List every line below containing "will".

*Source data:*
■ ■ ■ ■ ■ ■ ■

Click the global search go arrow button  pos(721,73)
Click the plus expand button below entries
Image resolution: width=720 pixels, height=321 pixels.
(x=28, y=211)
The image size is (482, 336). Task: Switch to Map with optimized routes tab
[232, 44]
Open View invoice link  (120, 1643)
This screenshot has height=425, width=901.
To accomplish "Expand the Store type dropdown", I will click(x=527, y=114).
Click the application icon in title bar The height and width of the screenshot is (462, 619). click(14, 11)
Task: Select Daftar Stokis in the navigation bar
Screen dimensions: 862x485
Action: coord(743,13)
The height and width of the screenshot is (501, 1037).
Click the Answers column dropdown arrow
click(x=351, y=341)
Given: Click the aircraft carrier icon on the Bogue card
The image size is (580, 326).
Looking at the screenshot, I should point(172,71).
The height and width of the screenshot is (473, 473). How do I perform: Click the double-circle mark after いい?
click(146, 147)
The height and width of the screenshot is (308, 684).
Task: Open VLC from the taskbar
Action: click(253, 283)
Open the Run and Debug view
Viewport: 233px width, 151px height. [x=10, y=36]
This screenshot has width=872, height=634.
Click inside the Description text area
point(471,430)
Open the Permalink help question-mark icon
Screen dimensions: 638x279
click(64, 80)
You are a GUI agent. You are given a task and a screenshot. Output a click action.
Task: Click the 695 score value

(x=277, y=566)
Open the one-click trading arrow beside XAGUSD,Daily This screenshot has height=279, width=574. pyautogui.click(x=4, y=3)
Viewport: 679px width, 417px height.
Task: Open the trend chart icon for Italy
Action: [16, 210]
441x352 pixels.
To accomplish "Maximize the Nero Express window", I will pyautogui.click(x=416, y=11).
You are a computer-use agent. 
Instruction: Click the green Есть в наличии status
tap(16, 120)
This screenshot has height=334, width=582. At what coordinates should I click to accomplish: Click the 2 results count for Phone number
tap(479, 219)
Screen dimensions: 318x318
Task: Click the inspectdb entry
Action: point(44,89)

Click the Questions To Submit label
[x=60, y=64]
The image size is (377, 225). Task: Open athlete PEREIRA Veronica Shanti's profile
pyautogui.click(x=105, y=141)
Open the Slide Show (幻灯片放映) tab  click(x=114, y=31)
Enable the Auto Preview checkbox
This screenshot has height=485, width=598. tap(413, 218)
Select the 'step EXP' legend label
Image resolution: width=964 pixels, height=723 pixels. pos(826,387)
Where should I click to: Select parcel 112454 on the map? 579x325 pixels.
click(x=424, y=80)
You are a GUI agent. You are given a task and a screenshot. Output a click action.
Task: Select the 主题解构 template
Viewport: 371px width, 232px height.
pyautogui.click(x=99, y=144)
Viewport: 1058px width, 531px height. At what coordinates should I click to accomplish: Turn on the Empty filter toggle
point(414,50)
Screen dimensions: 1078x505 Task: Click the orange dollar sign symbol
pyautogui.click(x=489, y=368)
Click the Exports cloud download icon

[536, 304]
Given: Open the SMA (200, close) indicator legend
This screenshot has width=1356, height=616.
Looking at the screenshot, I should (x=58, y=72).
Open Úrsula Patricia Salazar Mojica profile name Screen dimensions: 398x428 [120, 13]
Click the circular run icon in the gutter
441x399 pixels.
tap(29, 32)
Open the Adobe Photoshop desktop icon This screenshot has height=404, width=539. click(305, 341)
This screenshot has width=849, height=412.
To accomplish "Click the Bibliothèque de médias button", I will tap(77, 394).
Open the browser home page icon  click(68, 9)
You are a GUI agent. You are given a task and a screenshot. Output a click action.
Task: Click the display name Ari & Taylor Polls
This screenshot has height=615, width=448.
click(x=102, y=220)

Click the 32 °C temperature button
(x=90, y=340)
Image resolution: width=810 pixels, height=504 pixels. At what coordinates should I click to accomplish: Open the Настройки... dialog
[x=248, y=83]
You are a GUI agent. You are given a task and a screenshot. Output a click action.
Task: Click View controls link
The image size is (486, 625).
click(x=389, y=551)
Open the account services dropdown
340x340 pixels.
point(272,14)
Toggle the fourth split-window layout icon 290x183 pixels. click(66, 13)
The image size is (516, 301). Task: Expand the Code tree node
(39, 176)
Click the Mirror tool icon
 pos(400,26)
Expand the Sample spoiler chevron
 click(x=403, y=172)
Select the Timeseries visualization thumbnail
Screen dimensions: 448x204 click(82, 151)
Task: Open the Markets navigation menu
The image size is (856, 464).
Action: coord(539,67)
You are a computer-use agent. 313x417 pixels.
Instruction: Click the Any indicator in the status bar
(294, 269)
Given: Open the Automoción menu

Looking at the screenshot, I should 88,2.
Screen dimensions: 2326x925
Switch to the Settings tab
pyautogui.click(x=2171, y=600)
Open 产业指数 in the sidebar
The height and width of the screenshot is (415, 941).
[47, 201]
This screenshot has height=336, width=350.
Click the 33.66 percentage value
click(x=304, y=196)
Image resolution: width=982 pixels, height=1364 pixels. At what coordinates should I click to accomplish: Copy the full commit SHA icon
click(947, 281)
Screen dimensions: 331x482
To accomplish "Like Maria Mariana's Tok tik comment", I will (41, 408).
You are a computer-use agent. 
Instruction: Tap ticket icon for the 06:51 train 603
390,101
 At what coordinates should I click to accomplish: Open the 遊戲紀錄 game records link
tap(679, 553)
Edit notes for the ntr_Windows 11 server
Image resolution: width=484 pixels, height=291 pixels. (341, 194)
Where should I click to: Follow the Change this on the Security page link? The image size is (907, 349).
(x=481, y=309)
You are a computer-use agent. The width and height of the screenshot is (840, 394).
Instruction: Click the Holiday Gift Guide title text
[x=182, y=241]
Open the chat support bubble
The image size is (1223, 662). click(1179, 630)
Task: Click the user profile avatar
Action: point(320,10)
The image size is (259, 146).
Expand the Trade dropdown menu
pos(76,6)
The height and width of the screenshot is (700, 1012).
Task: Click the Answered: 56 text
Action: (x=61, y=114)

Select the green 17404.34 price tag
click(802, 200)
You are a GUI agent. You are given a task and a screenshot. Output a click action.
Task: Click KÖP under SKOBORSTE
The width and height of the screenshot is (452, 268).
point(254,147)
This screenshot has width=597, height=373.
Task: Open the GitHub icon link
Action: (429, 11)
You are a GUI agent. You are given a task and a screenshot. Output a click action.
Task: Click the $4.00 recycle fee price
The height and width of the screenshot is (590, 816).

■ ■ ■ ■ ■ ■ ■

*Written answer:*
To accomplish "Expand the Store type dropdown", I will click(x=527, y=114).
To accomplish "Maximize the Nero Express window", I will pyautogui.click(x=416, y=11).
To accomplish "Click the Bibliothèque de médias button", I will tap(77, 394).
To accomplish "Like Maria Mariana's Tok tik comment", I will (41, 408).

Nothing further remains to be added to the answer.